Taken at their core, characters like Spider-Man, Iron Man, the X-Men and Superman are purely sci-fi concepts. Heck, if you leave out the parts about red and blue spandex, the plot of Spider-Man is almost the same as David Cronenberg's The Fly! Taken as singular, stand-alone films, many superhero movies are clearly science fiction (of course, I'm not counting Batman and other "realistic" vigilante characters, nor am I counting "magical" characters like Thor). Look at the first Iron Man movie: for 99% of the runtime, a viewer unaware of the character's comic book origins could easily think he was watching an original science fiction concept.

Then comes that Nicky Fury cameo and with it, a connection to a larger universe. A universe inhabited by Norse gods and Sorcerer Supremes. One of the great things about the Marvel Universe is how heroes born of technology co-exist with heroes born of magic (and others who are just born of tons of guns), but what does that do to the genre? Can we still classify The Avengers as a science fiction film if heroes who fight with futuristic power armor go head-to-head with villains wielding magic? How far do you have to go before you tip into pure fantasy?
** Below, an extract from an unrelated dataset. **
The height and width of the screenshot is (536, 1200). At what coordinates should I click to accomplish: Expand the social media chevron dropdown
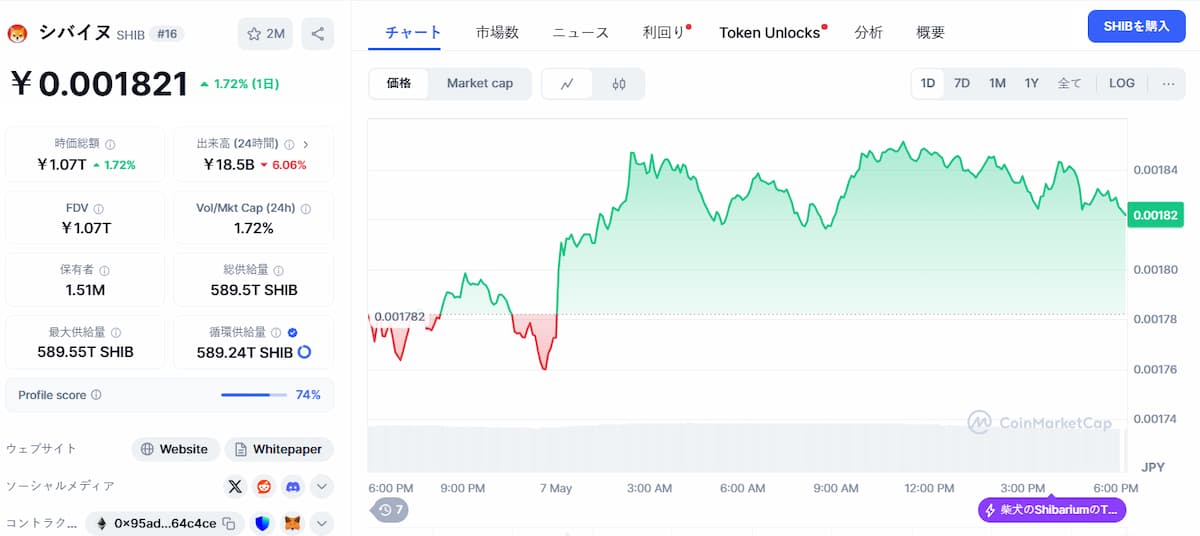pyautogui.click(x=322, y=486)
This is not something to complain about. The great joy of shared comic book universes (for both Marvel and DC) is to see such a wide variety of characters from such vastly disparate backgrounds come together. Just look at the Justice League: an alien, a space cop, an Amazon warrior, a rich vigilante and others, depending on the line-up. Just by the characters in the cast, a Justice League movie couldn't be science fiction. By extension, there is no way The Avengers could be classified as sci-fi.

It feels weird to shuffle all superhero movies into their own special genre, but they certainly don't belong in any other. If anything, it's testament to the unlimited possibilities of a superhero tale that you can't quite pin down what they are. The best superhero movies share one thing in common with the worst superhero movies: they're just plain hard to classify. Daredevil is a pretty generic action movie, but its hero is a blind guy given extraordinary senses by toxic waste. Which shelf do you put that on at your local video rental store?